Exercise details:
Write the next part of the forum thread about one family's string of losses, picking up after its final reply.

# Life sucks



## Penny905

Sometimes I just feel like we are cursed. How much is a family supposed to deal with? Isn't it enough that we are still helping our son recover from his trumatic accident for 22 months now. My mother in law got real sick and passed away the beginning of the year. Tonight we were called to the hospital, our nephew who brought so much happiness to us since out tragedies passed away of SIDS at 4 1/2 months old! I am so heartbroken, I just want to wake up from thus nightmare


----------



## EleGirl

I am so sorry for all your loss and troubles. Sometimes life throws way too much at us all at once. Hopefully this will be the end of the heartbreak.

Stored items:
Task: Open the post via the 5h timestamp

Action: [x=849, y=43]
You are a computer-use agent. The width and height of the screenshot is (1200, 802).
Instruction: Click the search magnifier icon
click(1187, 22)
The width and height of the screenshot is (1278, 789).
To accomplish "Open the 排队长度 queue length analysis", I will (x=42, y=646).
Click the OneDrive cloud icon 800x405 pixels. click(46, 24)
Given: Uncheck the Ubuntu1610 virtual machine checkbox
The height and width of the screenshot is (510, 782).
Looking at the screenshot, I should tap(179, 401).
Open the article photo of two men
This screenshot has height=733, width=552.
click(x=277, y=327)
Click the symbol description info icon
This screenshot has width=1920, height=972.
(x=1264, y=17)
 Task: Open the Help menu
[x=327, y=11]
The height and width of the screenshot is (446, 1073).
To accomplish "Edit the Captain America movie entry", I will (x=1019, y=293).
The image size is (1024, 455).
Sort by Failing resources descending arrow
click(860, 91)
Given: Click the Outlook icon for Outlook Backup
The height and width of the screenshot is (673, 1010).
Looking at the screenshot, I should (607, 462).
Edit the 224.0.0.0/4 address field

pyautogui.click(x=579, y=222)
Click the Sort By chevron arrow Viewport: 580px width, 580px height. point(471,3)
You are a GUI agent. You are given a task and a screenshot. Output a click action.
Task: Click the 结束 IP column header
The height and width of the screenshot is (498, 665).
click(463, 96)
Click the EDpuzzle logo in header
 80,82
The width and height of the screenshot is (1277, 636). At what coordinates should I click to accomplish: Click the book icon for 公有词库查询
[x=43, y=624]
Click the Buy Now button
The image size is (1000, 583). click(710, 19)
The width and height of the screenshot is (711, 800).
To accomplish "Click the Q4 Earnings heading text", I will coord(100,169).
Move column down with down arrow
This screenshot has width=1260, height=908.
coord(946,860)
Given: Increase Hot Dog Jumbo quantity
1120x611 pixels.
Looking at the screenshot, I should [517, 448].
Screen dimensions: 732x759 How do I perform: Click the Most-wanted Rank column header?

Task answer:
----------



## aine

Penny905 said:


> Sometimes I just feel like we are cursed. How much is a family supposed to deal with? Isn't it enough that we are still helping our son recover from his trumatic accident for 22 months now. My mother in law got real sick and passed away the beginning of the year. Tonight we were called to the hospital, our nephew who brought so much happiness to us since out tragedies passed away of SIDS at 4 1/2 months old! I am so heartbroken, I just want to wake up from thus nightmare


So sorry Penny, I don't know if you are a person of faith, sometimes that will help.
If you feel it is too much to bear, do go and speak to a grief counsellor, they can help you learn how to process it. In the mean time do keep coming here, there is not much we can do but we can listen.
Take care of your health, sleep and diet.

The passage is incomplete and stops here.